Depending on your view of comfort, you will develop certain practices within your day, week, and year. The biggest might be a job or career choice. If comfort is of supreme value you may sacrifice calling for comfort. There is, of course, nothing wrong with desiring comfort or even for that matter a sustainable living. But is comfort the highest of all Kingdom values? Maybe another way to state it is that “your view of life will determine what you do in life.” Our cultural paradigms rest on the central questions that we ask as a people.
Your view of life will determine what you do in life - Mike Pumphrey Click To Tweet
Habitus vs. Practices
The latin term habitus refers to an ancient concept originally introduced by Aristotle and later re-worked by Thomas Aquinas.[i] It is understood as a system of embodied dispositions and tendencies that organize the ways in which individuals perceive and react to the social world around them. While similar, this is a little different than practices.
For example, if I wake up tired tomorrow, I may decide that I want to implement a new practice of sleeping nine hours a day because nine hours of sleep feels better than the five hours I got last night. There’s no other reason apart from being tired of being tired. But if I decide to make a life shift based on a conviction that sleeping nine hours a night will make me more alert and improve my physical and mental health, then my practice becomes habitus. I have taken some time to deeply understand the impact that sleep and lack of sleep have on my life and made changes as a result.
I develop habitus in my life by resetting my life in order to achieve this desired outcome of nine hours of sleep. What once was a practice of sleeping every night has turned into deep conviction, resetting the rhythms and patterns of my life in order to extend my sleep schedule because I firmly believe it will change my life. So the question is how do our spiritual practices become habitus? Habitus is built out of a deep conviction and understanding of myself, God, and the world around me.
Paradigm Shifts
The Church’s values and practices are also defined by the questions it asks. The church in western culture is coming out of a time where we have asked questions like, “Where do I go? What is life after death? When will God make things right? When will Christ return? When will the world end?” These questions all are primarily eschatological in nature and there has been a heightened sense of these questions for the last several decades.

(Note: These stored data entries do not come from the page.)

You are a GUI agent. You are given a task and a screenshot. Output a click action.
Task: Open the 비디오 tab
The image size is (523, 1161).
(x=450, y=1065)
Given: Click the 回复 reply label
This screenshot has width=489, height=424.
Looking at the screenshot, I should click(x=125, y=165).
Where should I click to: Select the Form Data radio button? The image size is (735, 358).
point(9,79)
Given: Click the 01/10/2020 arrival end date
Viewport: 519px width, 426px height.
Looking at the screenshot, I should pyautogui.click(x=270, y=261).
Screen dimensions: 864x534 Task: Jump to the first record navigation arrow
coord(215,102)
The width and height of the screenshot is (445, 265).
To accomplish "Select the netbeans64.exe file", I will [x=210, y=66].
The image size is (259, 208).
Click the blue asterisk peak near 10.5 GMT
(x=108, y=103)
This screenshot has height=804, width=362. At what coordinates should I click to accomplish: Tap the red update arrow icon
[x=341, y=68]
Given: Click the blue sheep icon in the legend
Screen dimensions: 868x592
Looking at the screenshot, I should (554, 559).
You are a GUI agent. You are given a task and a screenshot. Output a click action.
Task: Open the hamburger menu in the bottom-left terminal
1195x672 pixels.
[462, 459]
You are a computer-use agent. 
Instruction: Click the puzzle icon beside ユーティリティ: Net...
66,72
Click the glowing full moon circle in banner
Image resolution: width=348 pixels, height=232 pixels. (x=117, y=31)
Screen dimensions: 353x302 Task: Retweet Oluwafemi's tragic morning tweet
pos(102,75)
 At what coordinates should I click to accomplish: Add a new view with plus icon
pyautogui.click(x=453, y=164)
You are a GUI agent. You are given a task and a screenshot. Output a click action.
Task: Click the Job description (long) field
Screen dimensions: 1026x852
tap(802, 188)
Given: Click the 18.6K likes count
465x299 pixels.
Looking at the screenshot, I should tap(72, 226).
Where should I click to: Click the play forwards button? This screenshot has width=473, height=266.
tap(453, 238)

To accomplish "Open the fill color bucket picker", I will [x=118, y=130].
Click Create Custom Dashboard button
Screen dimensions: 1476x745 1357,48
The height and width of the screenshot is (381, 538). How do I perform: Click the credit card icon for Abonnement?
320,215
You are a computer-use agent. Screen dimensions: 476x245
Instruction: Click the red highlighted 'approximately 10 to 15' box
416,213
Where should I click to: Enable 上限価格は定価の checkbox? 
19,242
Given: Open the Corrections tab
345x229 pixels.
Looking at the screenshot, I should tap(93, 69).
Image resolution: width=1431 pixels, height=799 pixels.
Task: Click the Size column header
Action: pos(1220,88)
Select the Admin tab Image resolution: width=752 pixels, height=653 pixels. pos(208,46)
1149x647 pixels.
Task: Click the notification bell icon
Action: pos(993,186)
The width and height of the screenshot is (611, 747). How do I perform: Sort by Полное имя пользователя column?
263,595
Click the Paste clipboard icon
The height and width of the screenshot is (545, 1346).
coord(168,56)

The Church is not alone in asking these questions. We have seen these same questions reflected in pop culture, from R.E.M.’s “It’s The End Of The World As We Know It”, to the popular book series “Left Behind”, to classic apocalypic movies and shows like “Armageddon,” “Contagion,” and—more recently—the cult show “Walking Dead.”
Ecclesiological Shift
In Acts 1:6-8 while Jesus was with His disciples for 40 days before His ascension, we find them asking questions that are distinctly eschatological in nature. Jesus responded to their eschatological question by challenging them to make a paradigm shift: “You cannot know times and dates which have been fixed by the Father’s sole authority.” Jesus shifts the emphasis away from eschatology and refocuses the disciples’ attention back to the lessons He had taught them:
“But you are to be given power when the Holy Spirit has come to you. You will be witnesses to me, not only in Jerusalem, not only throughout Judea, not only in Samaria, but to the very ends of the earth.”
Jesus was not condemning their eschatological question, but was trying to push their cultural paradigm towards a healthy ecclesiology.
Rather than being preoccupied with “when will this whole thing come to an end,” Jesus was inviting them into a deeper understanding and joy by partnering with Him in His plan to renew all things. He did not want them to get caught up in the old paradigm of the Sanhedrin, which had an undue emphasis on eschatology and the dates, times, and endless speculations about the coming of the Messiah, rather than on the things that Jesus had taught them and shared with them about the Kingdom of God.
Jesus invites his followers into a deeper understanding and joy by partnering with Him in His plan to renew all things - Mike Pumphrey Click To Tweet
Interestingly enough, while the religious leaders and followers of that day were very adept in prophetic writings looking for the coming Messiah, they had failed to participate with God in His redemptive work and therefore didn’t realize the Kingdom of God when they had seen it. They speculated about the time of Messiah’s coming, but missed it.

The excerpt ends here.